[TASK TO COMPLETE] Update the rows from the line containing "Identify the location of comment-text: 公主病挺严重的，与怀孕心理无关......." through the end of the rows, inclusive, by writing them out again with "comment-text" changed to "reply-text" and everything else unchanged. Omit the pictures from your answer.
LISTED RECORDS Start Marker
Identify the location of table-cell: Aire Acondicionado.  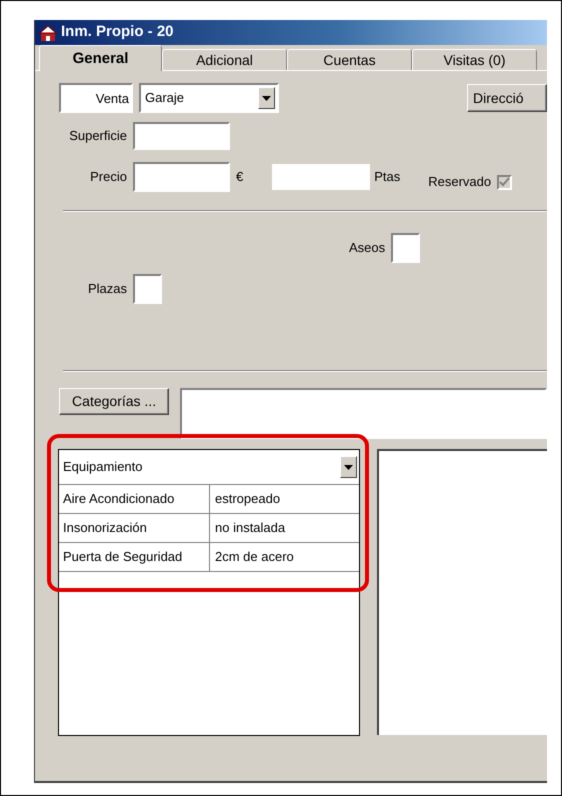
(134, 500).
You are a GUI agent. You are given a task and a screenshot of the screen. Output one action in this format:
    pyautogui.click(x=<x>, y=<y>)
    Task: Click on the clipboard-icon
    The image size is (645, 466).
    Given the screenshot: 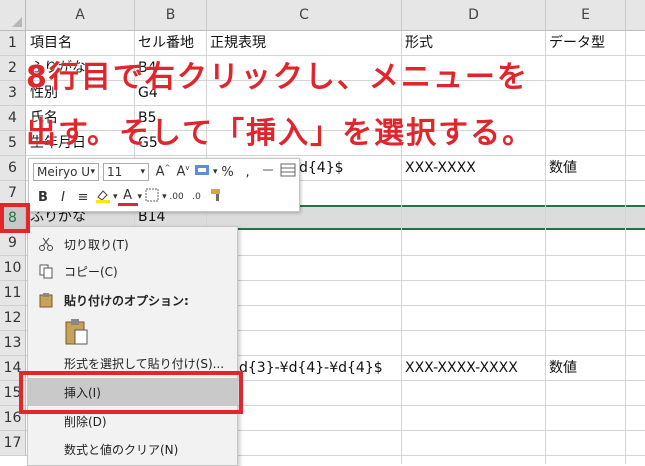 What is the action you would take?
    pyautogui.click(x=46, y=300)
    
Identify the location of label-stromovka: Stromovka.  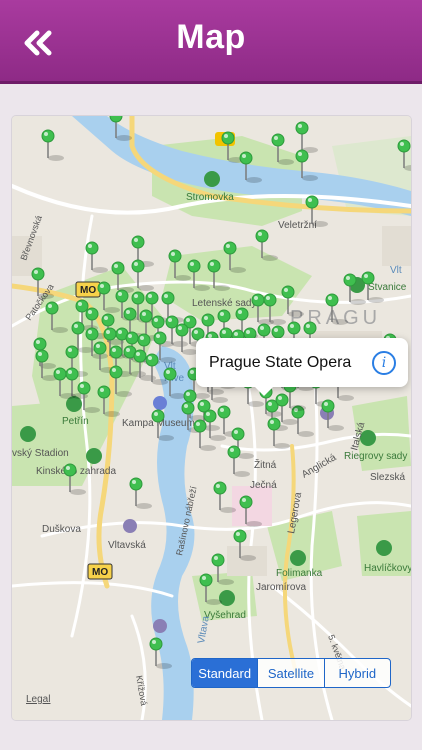
(210, 198).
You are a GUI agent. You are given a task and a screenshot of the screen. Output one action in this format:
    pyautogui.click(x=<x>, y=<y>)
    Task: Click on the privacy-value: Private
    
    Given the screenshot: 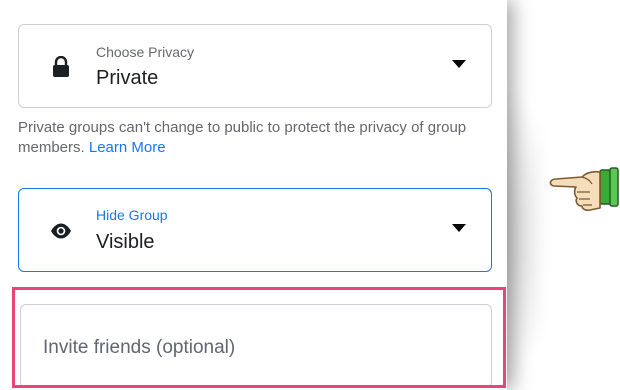 What is the action you would take?
    pyautogui.click(x=128, y=78)
    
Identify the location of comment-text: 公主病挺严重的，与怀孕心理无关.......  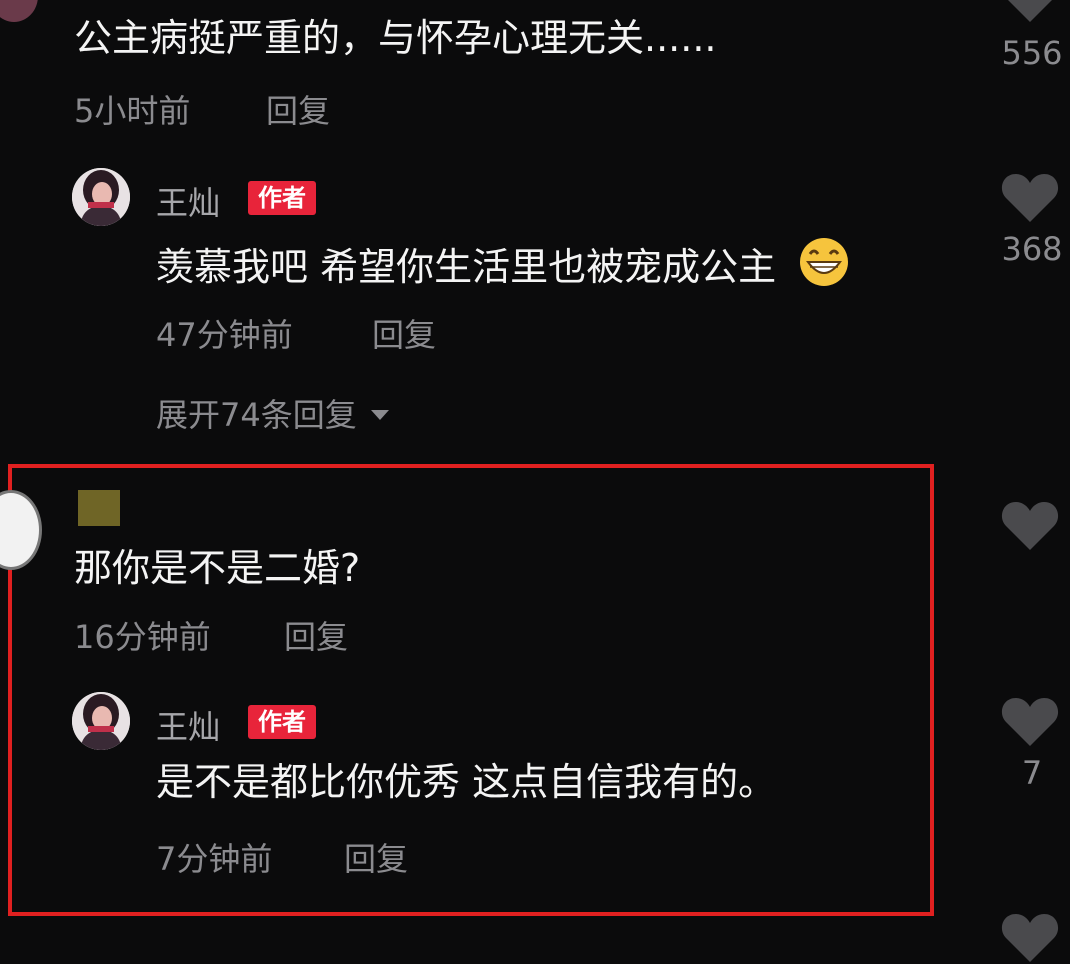
(396, 38).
LISTED RECORDS End Marker
[SOLUTION]
Identify the location of reply-text: 公主病挺严重的，与怀孕心理无关.......  
(396, 38).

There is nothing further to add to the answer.